Incorporating Battery Degradation in Stand-alone PV Microgrid with Hybrid Energy Storage

Abstract

Batteries are commonly employed as energy storage systems for PV stand-alone microgrid. The instantaneous, diurnal, and seasonal variation in load and PV generation degrades the battery rapidly. This affects the life cycle cost of the system. This paper aims to combine battery storage with supercapacitor (short term) and hydrogen storage (long term) and investigate and compare the reliability and annualised life cycle cost of the system with manufacturers given life and by incorporating battery degradation. The hybrid storage system is simulated for two stand-alone PV microgrid contexts, i.e. off-grid telecom tower and an off-grid welding shop.
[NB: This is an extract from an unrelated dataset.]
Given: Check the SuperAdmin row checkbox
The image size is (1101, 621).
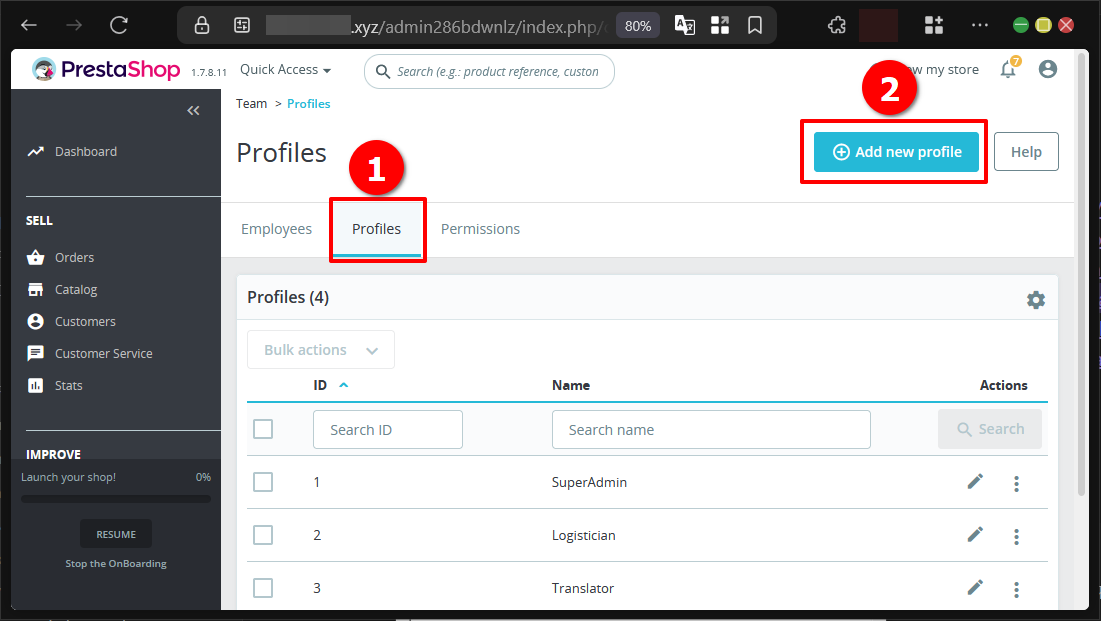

From the simulation results, it is obtained that battery degradation is lowered with the use of hybrid storage. Based on the reliability (loss of load probability) and per unit cost of the system, the designer/consumer can select what type of storage combination will be suitable for the PV microgrid. As an example, the isolated welding shop with annual energy demand of 1408.5 kWh and the addition of supercapacitor improve the life of battery from 2 years to 8 years, thereby improving life cycle cost of the system from 18 ₹/kWh to 13 ₹/kWh. In addition, the daily LOLP is reduced from 7.2% to zero.